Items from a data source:
++++

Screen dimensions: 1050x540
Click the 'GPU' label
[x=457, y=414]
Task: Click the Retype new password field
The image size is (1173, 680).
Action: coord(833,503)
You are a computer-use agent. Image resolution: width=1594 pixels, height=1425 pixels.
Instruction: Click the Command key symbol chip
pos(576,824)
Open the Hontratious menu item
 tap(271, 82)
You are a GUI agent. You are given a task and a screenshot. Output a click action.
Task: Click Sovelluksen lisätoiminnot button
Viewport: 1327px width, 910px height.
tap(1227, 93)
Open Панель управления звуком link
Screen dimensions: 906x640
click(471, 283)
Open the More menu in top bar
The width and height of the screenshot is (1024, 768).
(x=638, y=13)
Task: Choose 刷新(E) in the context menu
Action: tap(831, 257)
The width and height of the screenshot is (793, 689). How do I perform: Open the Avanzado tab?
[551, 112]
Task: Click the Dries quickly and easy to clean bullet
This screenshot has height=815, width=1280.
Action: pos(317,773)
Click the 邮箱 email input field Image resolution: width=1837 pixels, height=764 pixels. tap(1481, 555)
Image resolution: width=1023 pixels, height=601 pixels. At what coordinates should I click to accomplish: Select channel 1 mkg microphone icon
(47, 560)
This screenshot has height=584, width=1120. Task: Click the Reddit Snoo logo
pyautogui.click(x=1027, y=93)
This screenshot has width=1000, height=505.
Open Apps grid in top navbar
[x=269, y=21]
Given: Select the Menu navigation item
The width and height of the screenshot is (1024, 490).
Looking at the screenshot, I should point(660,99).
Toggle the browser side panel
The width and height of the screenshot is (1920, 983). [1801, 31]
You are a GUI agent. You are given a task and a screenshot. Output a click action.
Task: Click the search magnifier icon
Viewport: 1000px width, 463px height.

++++

WORK ORDER: From the data above, count the lines that contain "field" and write only that count.

ANSWER BOX: 2